Multi-tiered Reorganization of the Genome during B Cell Affinity Maturation Anchored by a Germinal Center-Specific Locus Control Region.

Karen L Bunting¹, T David Soong², Rajat Singh³, Yanwen Jiang⁴, Wendy Béguelin⁵, David W Poloway⁵, Brandon L Swed⁵, Katerina Hatzi⁵, William Reisacher⁶, Matt Teater⁷, Olivier Elemento⁸, Ari M Melnick⁹.

Abstract

During the humoral immune response, B cells undergo a dramatic change in phenotype to enable antibody affinity maturation in germinal centers (GCs). Using genome-wide chromosomal conformation capture (Hi-C), we found that GC B cells undergo massive reorganization of the genomic architecture that encodes the GC B cell transcriptome.
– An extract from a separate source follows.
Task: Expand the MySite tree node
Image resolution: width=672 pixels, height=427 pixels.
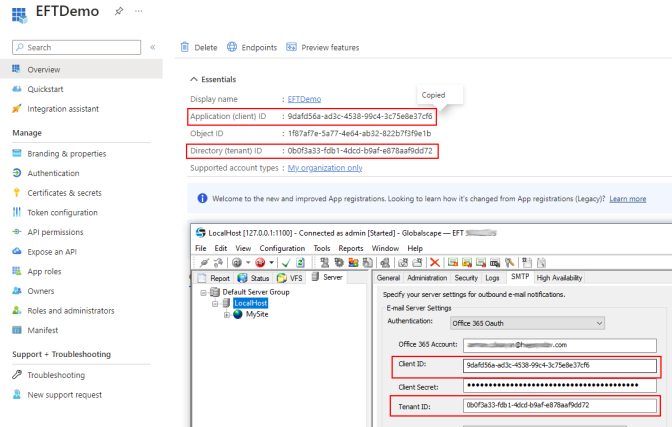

Coordinate expression of genes that specify the GC B cell phenotype-most prominently BCL6-was achieved through a multilayered chromatin reorganization process involving (1) increased promoter connectivity, (2) formation of enhancer networks, (3) 5' to 3' gene looping, and (4) merging of gene neighborhoods that share active epigenetic marks. BCL6 was an anchor point for the formation of GC-specific gene and enhancer loops on chromosome 3. Deletion of a GC-specific, highly interactive locus control region upstream of Bcl6 abrogated GC formation in mice. Thus, large-scale and multi-tiered genomic three-dimensional reorganization is required for coordinate expression of phenotype-driving gene sets that determine the unique characteristics of GC B cells.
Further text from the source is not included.